EL DÍA SÁBADO 14 de junio de 1952, yo, fulano exiguo, cumplí 24 años, vísperas del trascendental cuarto de siglo, bodas de plata con la vida, que no me ha tratado tan mal, después de todo. Tempranito me fui al río a repetir suerte con los pescados, pero este deporte es como el juego: el que empieza ganando va perdiendo. Por la tarde jugamos un partido de fútbol en el que ocupé mi habitual plaza de arquero con mejor resultado que las veces anteriores.
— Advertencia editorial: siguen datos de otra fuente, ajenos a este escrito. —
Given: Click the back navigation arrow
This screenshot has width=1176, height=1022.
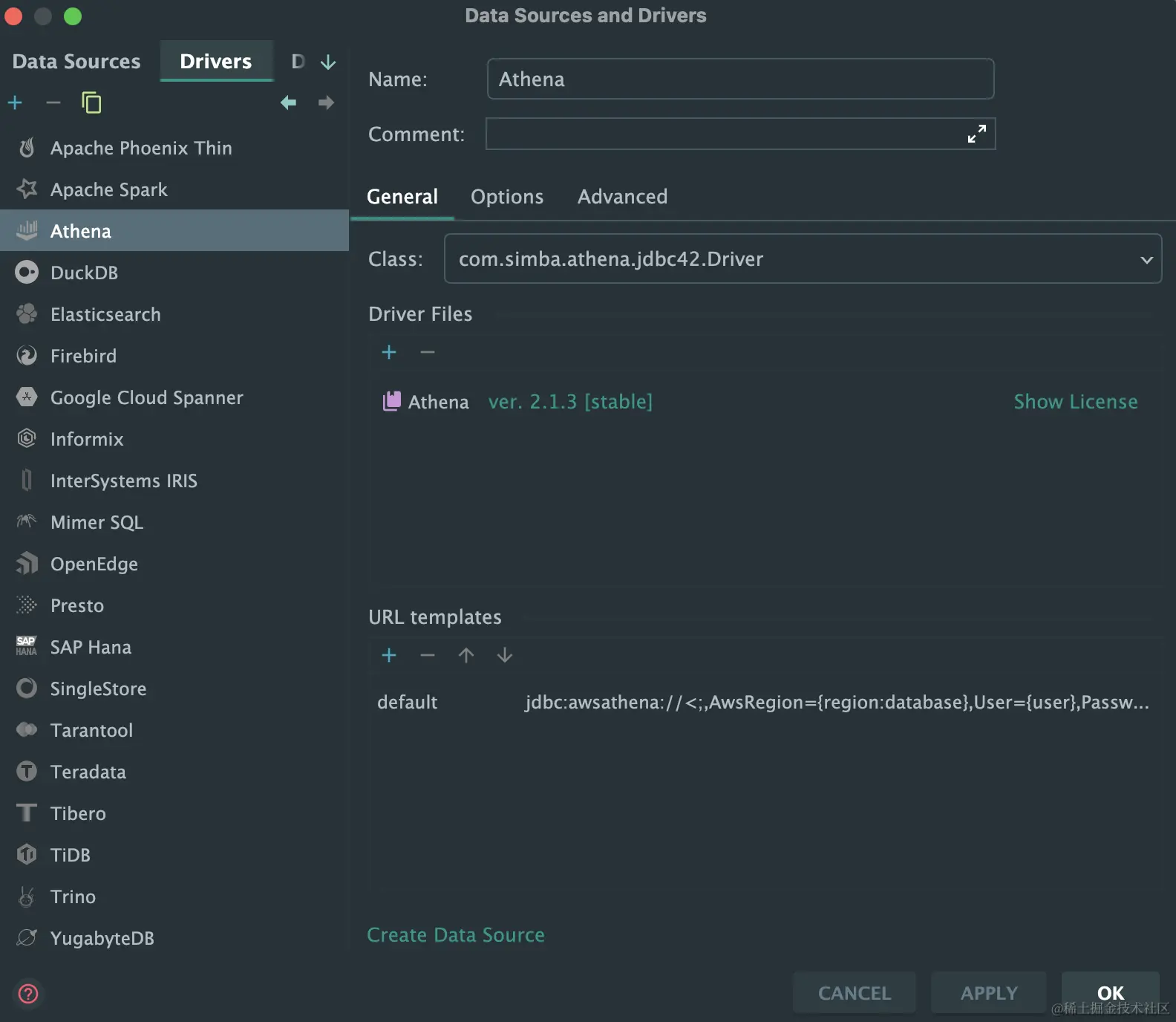Looking at the screenshot, I should point(288,102).
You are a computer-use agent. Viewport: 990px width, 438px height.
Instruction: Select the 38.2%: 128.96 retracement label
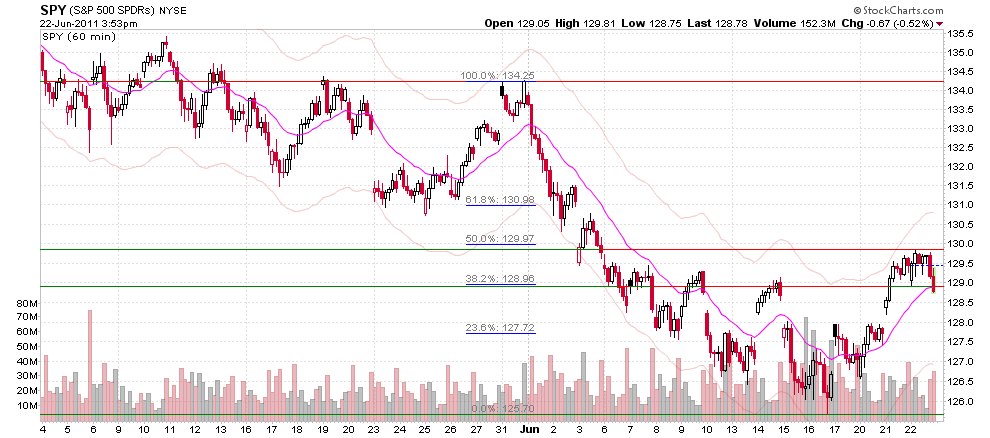click(500, 278)
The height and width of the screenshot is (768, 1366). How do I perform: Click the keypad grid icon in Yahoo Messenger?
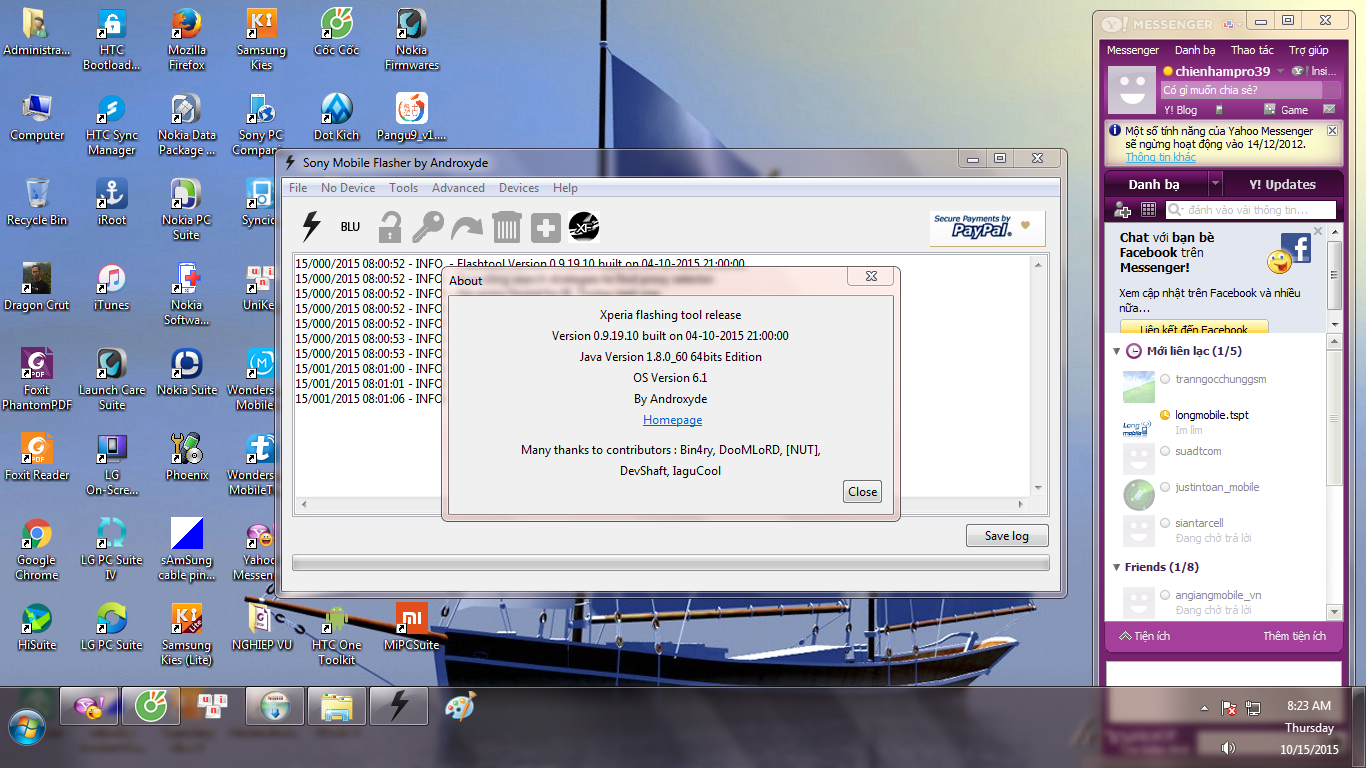[x=1148, y=210]
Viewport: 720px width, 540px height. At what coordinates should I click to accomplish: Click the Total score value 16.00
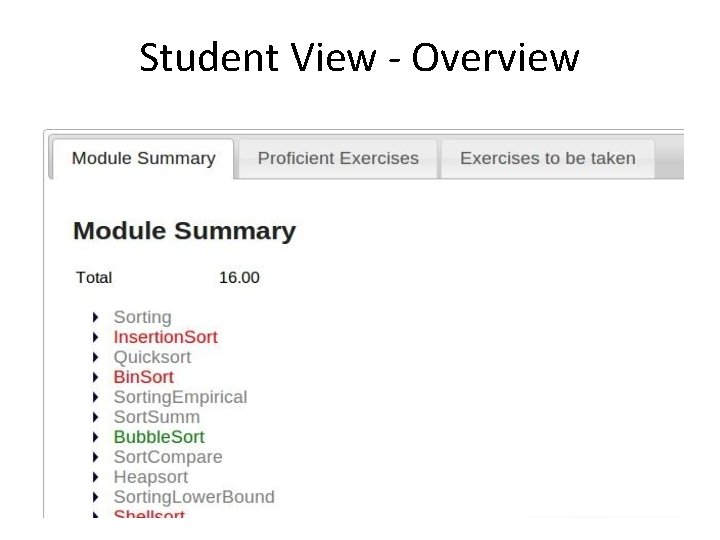pyautogui.click(x=239, y=277)
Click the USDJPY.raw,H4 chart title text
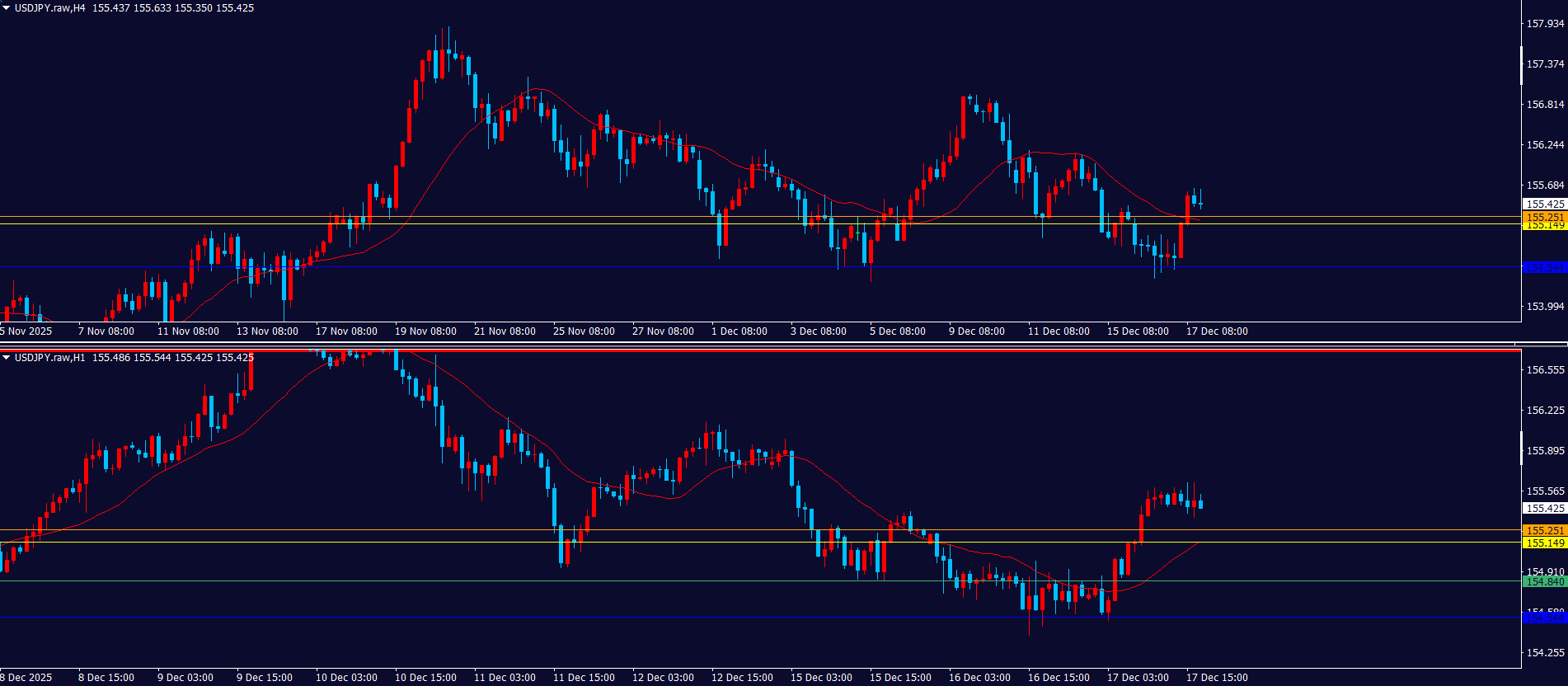Image resolution: width=1568 pixels, height=686 pixels. click(x=49, y=8)
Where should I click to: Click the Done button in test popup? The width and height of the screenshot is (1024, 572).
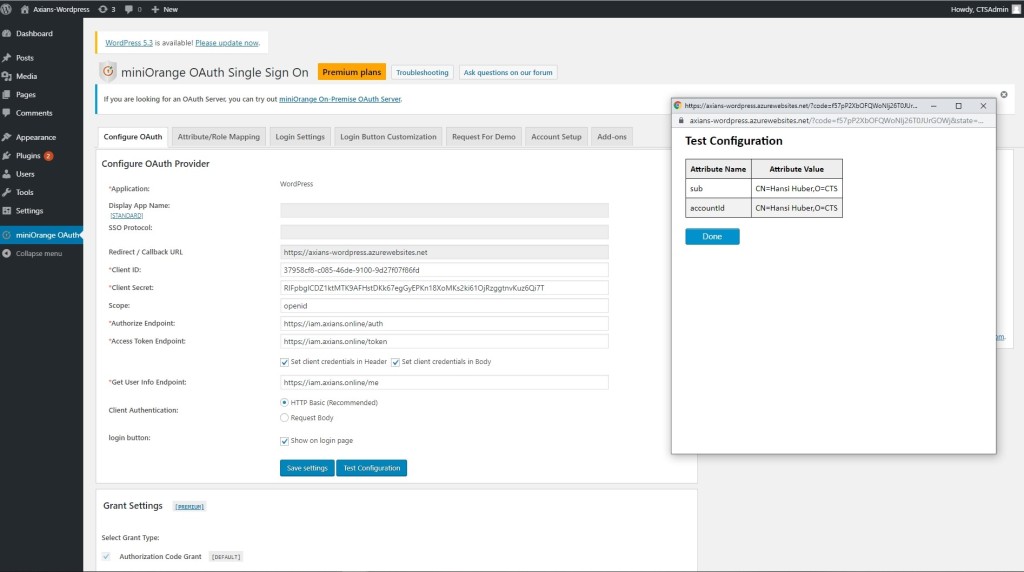(x=712, y=237)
Por la noche, después de pasar por la casa del doctor Bresciani que nos invitó con una rica y abundante comida, nos agasajaron en el comedor nuestro con el licor nacional, el pisco, del cual Alberto tiene precisa experiencia por sus efectos sobre el sistema nervioso central. Ya picaditos todos los ánimos, el director de la colonia brindó por nosotros en una manera muy simpática y yo, «pisqueado», elaboré más o menos lo que sigue:

Bueno, es una obligación para mí el agradecer con algo más que con un gesto convencional, el brindis que me ofrece el doctor Bresciani. En las precarias condiciones en que viajamos, sólo queda como recurso de la expresión afectiva la palabra, y es empleándola Que quiero expresar mi agradecimiento, y el de mi compañero de viaje, a todo el personal de la colonia que, casi sin conocernos, nos ha dado esta magnífica demostración de afecto que significa para nosotros la deferencia de festejar nuestro cumpleaños, como si fuera la fiesta íntima de alguno de ustedes. Pero hay algo más; dentro de pocos días dejaremos el territorio peruano, y por ello estas palabras toman la significación secundaria de una despedida, en la cual pongo todo mi empeño en expresar nuestro reconocimiento a todo el pueblo de este país, que en forma ininterrumpida nos ha colmado de agasajos, desde nuestra entrada por Tacna. Quiero recalcar algo más, un poco al margen del tema de este brindis: aunque lo exiguo de nuestras personalidades nos impide ser voceros de su causa, creemos, y después de este viaje más firmemente que antes, que la división de América en nacionalidades inciertas e ilusorias es completamente ficticia. Constituimos una sola raza mestiza que desde México hasta el estrecho de Magallanes presenta notables similitudes etnográficas. Por eso, tratando de quitarme toda carga de provincialismo exiguo, brindo por Perú y por América Unida.

Grandes aplausos coronaron mi pieza oratoria. La fiesta, que en estas regiones consiste en tomar la mayor cantidad posible de alcohol, continuó hasta las tres de la mañana, hora en que plantamos bandera.